> [DATA IN THIS EXERCISE]
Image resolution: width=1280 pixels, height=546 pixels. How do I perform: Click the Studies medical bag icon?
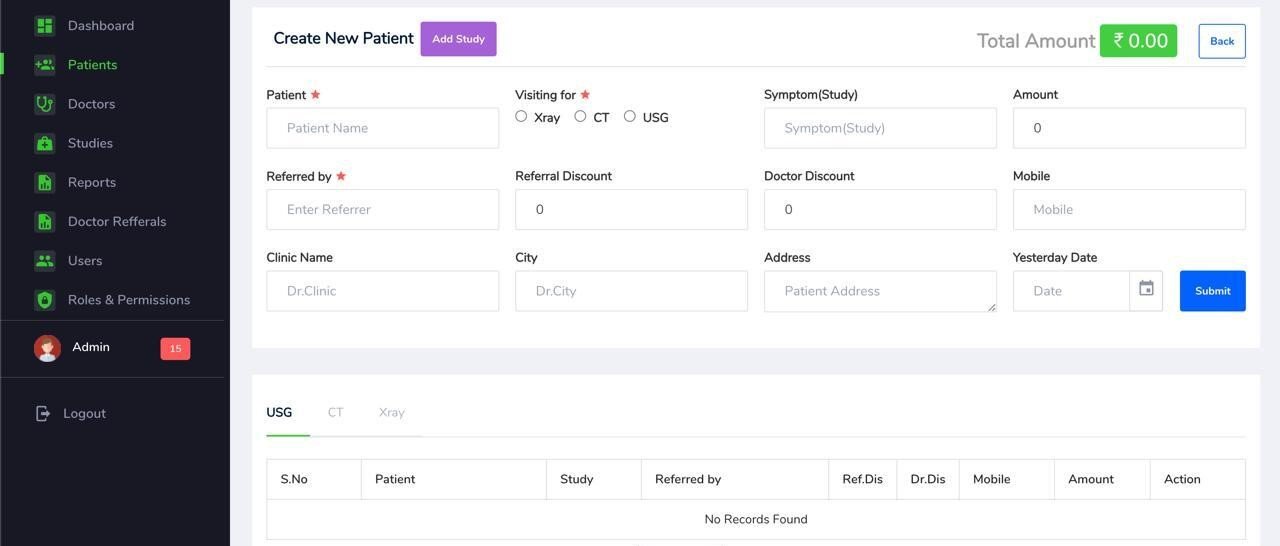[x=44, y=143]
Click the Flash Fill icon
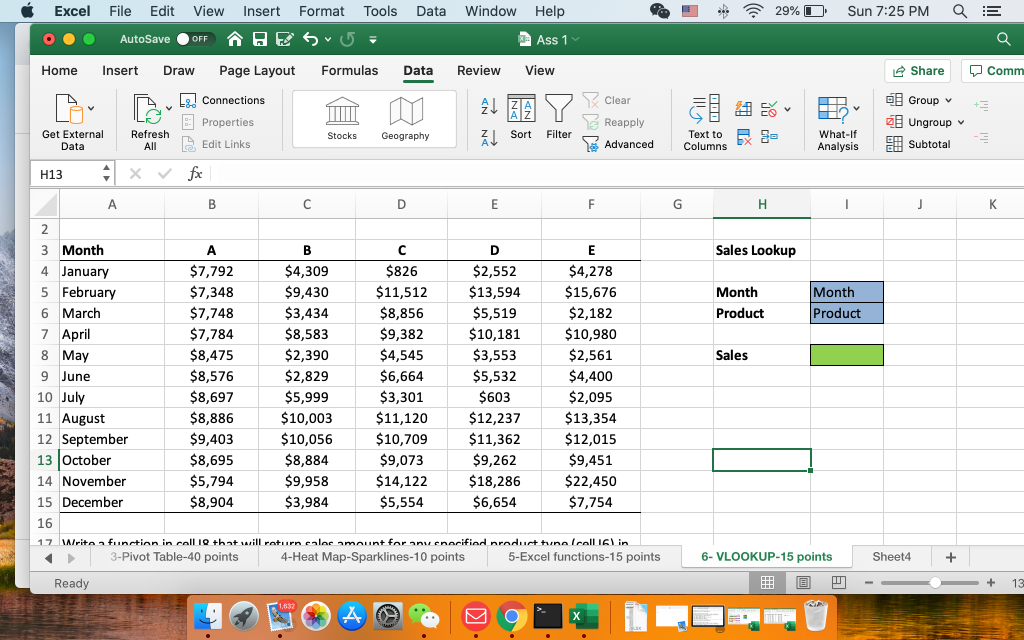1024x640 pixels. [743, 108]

==

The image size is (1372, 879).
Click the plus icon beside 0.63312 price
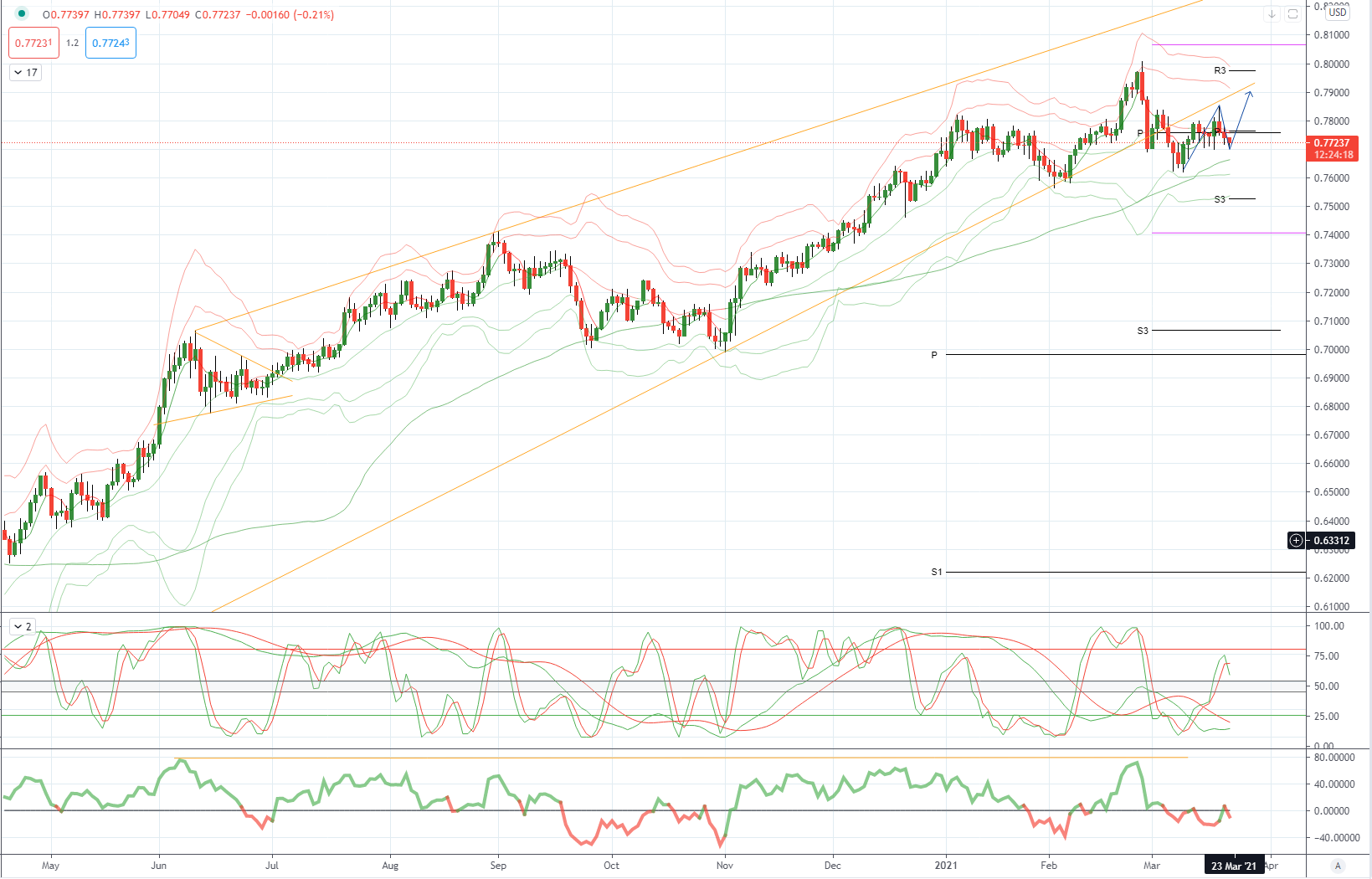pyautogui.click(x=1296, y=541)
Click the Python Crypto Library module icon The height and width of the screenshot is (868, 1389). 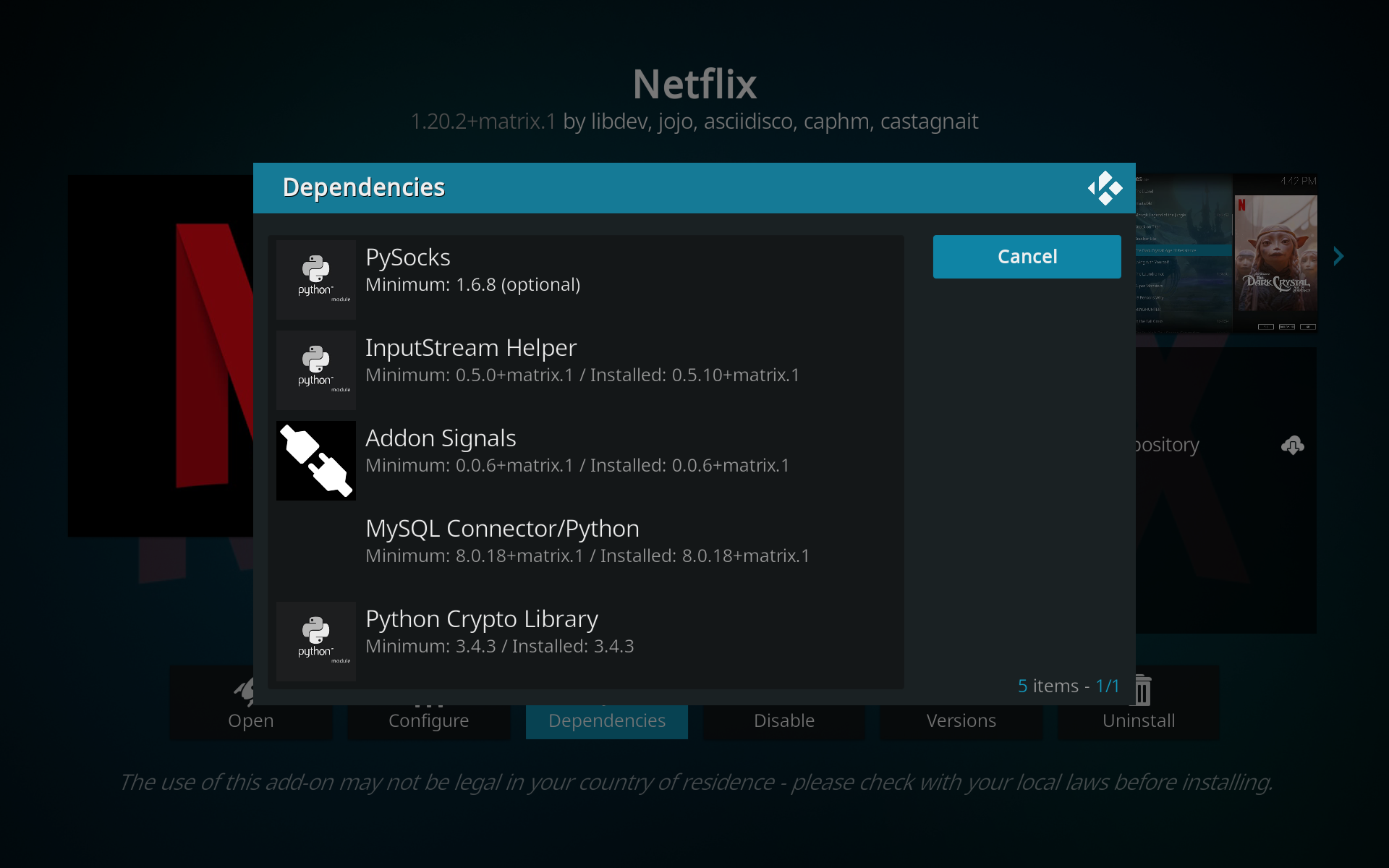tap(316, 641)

* * *

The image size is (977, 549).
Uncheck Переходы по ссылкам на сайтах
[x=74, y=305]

> [INSTRUCTIONS TO FOLLOW]
Convert the records from the line with "Image resolution: width=1280" to the line with "1024x640 pixels. [743, 108]", both ends included, into a numbered list with blank lines left out. Leave the pictures out of your answer.

> [CORRECT RESPONSE]
1. Image resolution: width=1280 pixels, height=546 pixels. How do I perform: Click the Studies medical bag icon?
2. [x=44, y=143]
3. Click the Flash Fill icon
4. 1024x640 pixels. [743, 108]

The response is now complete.